[T3] Drove Hothe tonight.

Keith Park topnotch at nycap.rr.com
Tue Jul 31 18:06:07 PDT 2018


Well I bumped the fuel pressure to 34, that brought the whole curve up to
reasonable AFR numbers after leaning out the partial load adjustment on the
pressure sensor, problem is... it wont track that well, it still tends to
lean under near or full throttle... will go up to AFR's in the 14's and low
15's when the cruising is around 12 or 13.  The Bucking at 1800 RPM seems
better with the late system, but it has still tried to do it a couple times.

I suspect I do need to go back to the earlier system, the one that was
originally used on the 2L porsche, it tracked better but had transition
problems as 1200 and 1800 RPM.  I can adjust the partial load and full load
mixture independently with that system.

Keith



> now remind me... what gives the full load enrichment on the stock 73
> T3 injection? I remember it being an extra pin on the throttle switch,
> but is that it?  you wont hit that till your floored. 
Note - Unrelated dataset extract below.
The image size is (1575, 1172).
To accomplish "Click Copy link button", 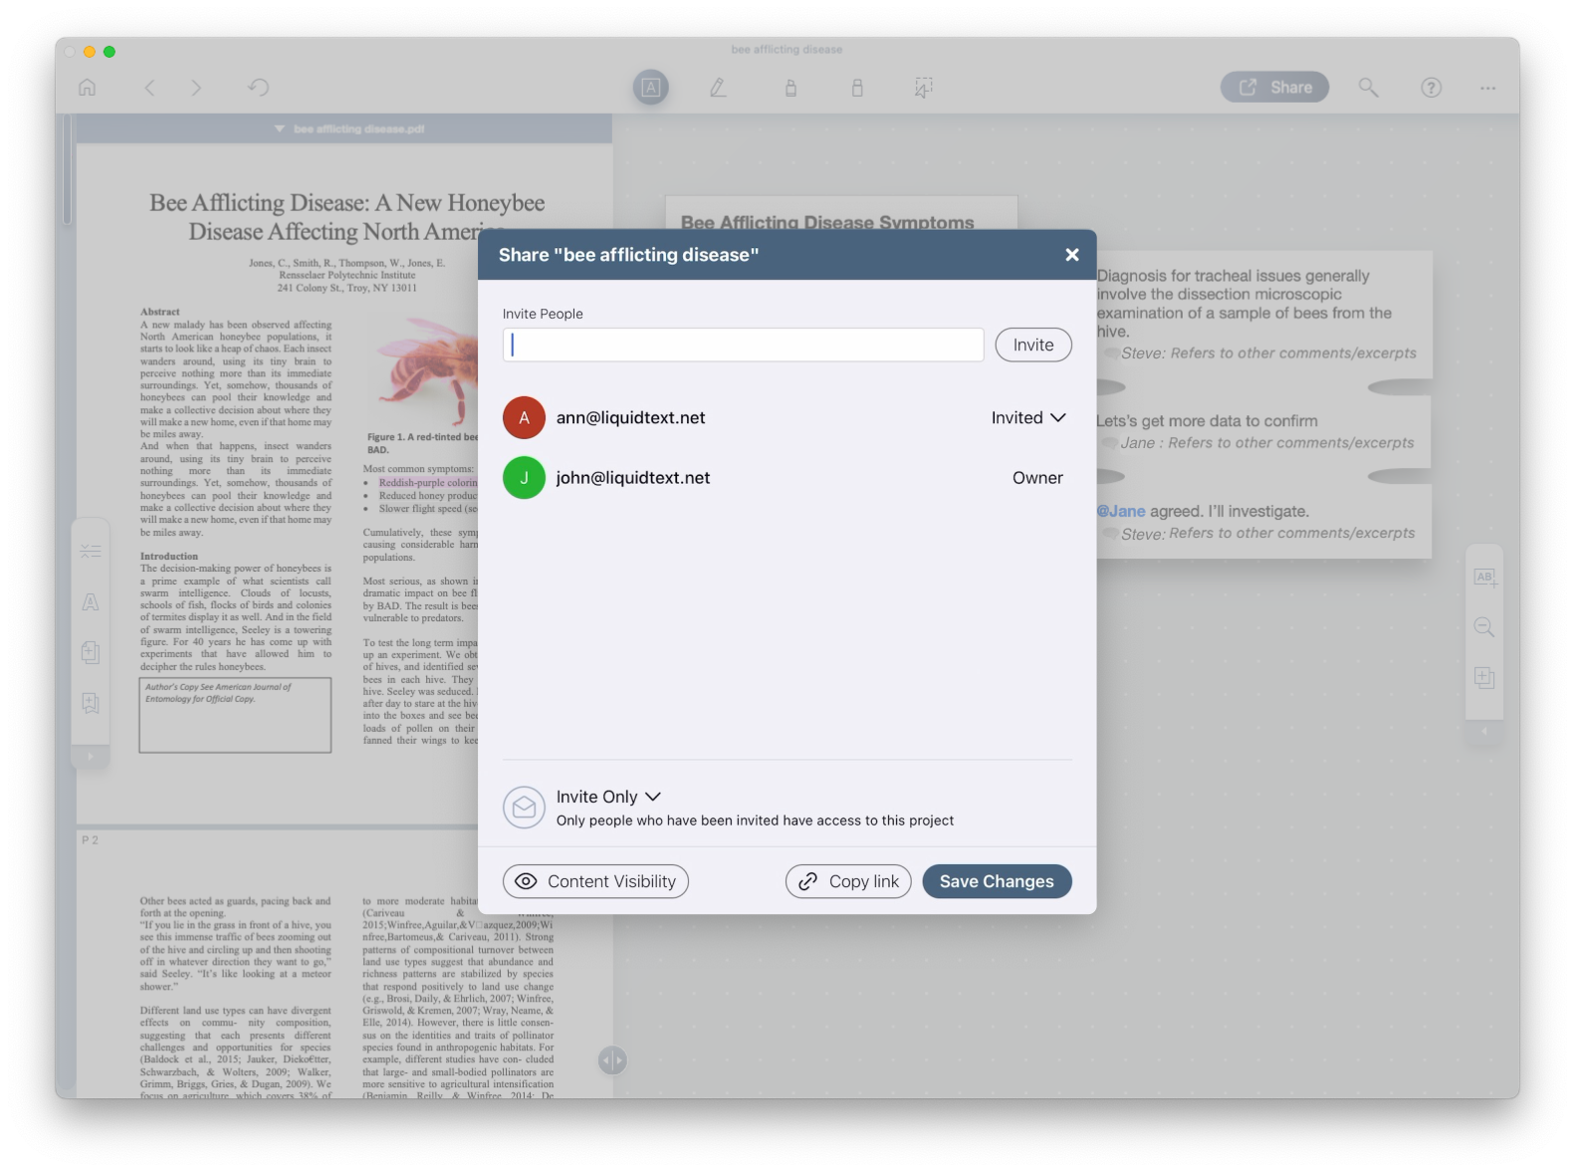I will [848, 881].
Yes, full load comes on via the 5th pin on the '72-3 TVS. Yes, that's near
full 
throttle, but that IS full throttle, after all.
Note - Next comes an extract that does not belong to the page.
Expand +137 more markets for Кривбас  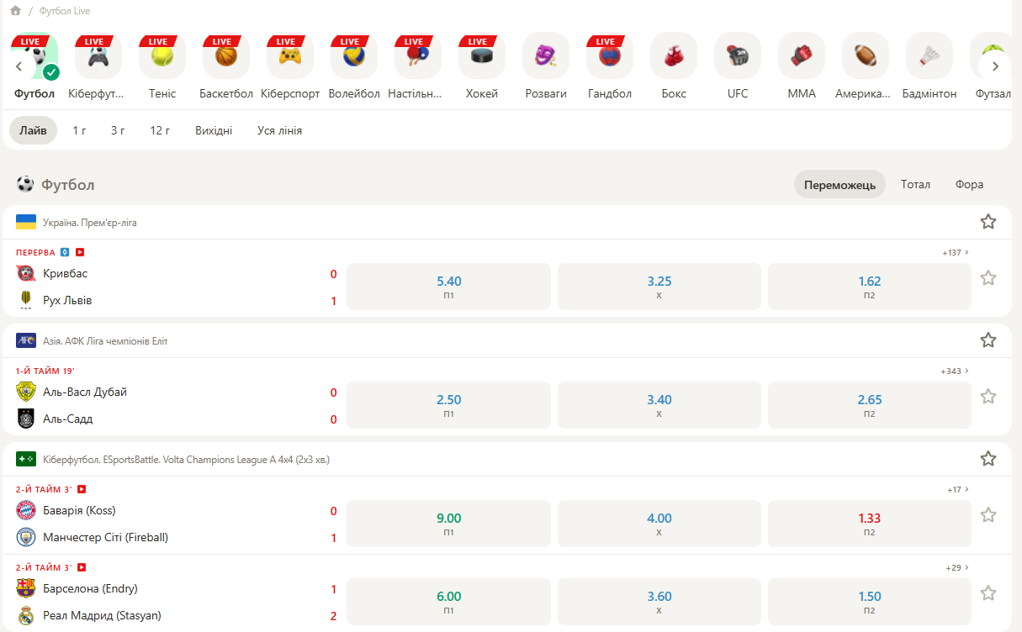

Two other pins on the same TVS give extra injector pulses, same as on 
'70-1, to provide opening throttle enrichment, just like a throttle pump on
a 
carb.

I'd recommend tweaking the fuel pressure rather than the pressure sensor. I 
think that will give you what you want, AND is something you can measure 
and put back where you started if it doesn't pan out.

Recalling the trouble Daniel and Jessica went thru with their '69, when they

tried to tune via their air/fuel sensor, I'm reluctant to recommend that
route. I 
suspect that the Big Boys, the automakers, have much more sophisticated 
instruments, that are much better at measuring transient exhaust conditions.

It seemed to me that their experience indicated that under rapidly changing 
conditions, their sensor was responding to other things, in addition to 
air/fuel, other things like exhaust flow velocity and exhaust temperature.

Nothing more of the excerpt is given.